DDD1-ExampleHeader	DDD2-ExampleHeader	DDD3-ExampleHeader	DDD4-ExampleHeader
Data-Column1A	Data-Column2A	Data-Column3A	Data-Column4A
Data-Column1B	Data-Column2B	Data-Column3B	Data-Column4B
Data-Column1C	Data-Column2C	Data-Column3C	Data-Column4C

Thx for your replies.

ipazin · August 29, 2024, 8:41am

Hello @Sebastian_Baran,

and welcome to KNIME Community!

If I got it right you can simply use Reference Row Filter to leave only one row in collection header table. Before that prepare your random data.

Something like this:
HeadersForum

In Reference Row Filter you can choose any column from collection header table. Assumption is that column names match. If that is not the case you should play regular expression…

Take a look here:

Br,
Ivan

takbb · August 29, 2024, 9:13am

Hi @Sebastian_Baran , in your actual data, will the column names always be completely different between the different table structures or will they actually have common column names?

ie. In your “example” data, you have AAA1-, BBB1- and so on, but I’m assuming that real life isn’t so straightforward, and that your column name list could be more like:

Nr	Column 1	Column 2	Column 3	Column 4	Column 5
1	ID	Name	City	Town
2	ID	Department	Project
3	CODE	Name	Joining Date	Department	Project
4	Name	ID	Location	Grade
5	ID	Name	City

so that there are column names “in common”, and you’d need to match ALL column names (and in the right order??), rather than just the first column name, to be sure of which type of data was represented?
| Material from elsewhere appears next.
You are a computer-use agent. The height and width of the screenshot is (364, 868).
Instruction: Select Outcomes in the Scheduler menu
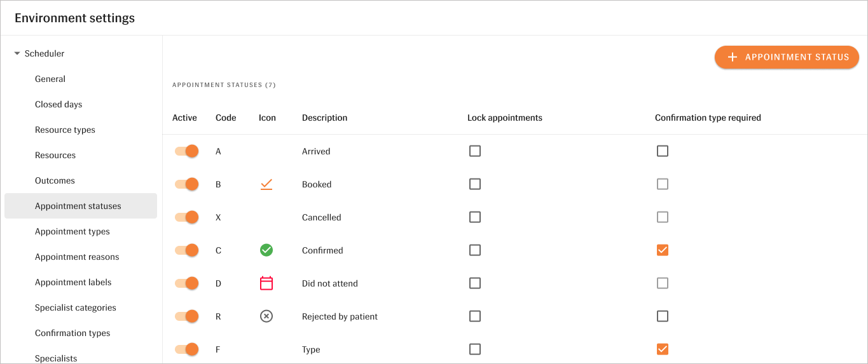tap(55, 181)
Sebastian_Baran · August 29, 2024, 9:23am

Exactly as you write. I get various data tables with different headers, but I know these headers. Now I would like to automatically, after recognizing the header from the list, pass this data to the appropriate method of processing this data (New Metanode).

Edit
Recognition from just one column is not enough. Some headings may be repeated in the same places and only matching the whole (all the headings from the columns) differentiate them from others.

takbb · August 29, 2024, 9:54am

Thanks for the confirmation @Sebastian_Baran. Here is a workflow that may be able to assist. Replace my “delimited text reader” components (which just enabled me to quickly paste in your example data) with your actual nodes representing data/excel files.

I have used KNIME 5.2.5 for this.
It should work with any KNIME 5.x version. If you are using KNIME 4.x, I’ll have to modify it (and have a small rethink), as you won’t have the Table Splitter node. The Table Splitter enables searching a specific column for a particular value, and then splitting the table at that point. This was useful for the “header” row matching.

Sebastian_Baran · August 29, 2024, 11:58am

This solution is helpful. After some minor modifications it will work for me. Thank you

takbb · August 29, 2024, 12:11pm

That’s good to hear @Sebastian_Baran, and thank you for confirming the solution.

system · September 5, 2024, 12:12pm

This topic was automatically closed 7 days after the last reply. New replies are no longer allowed.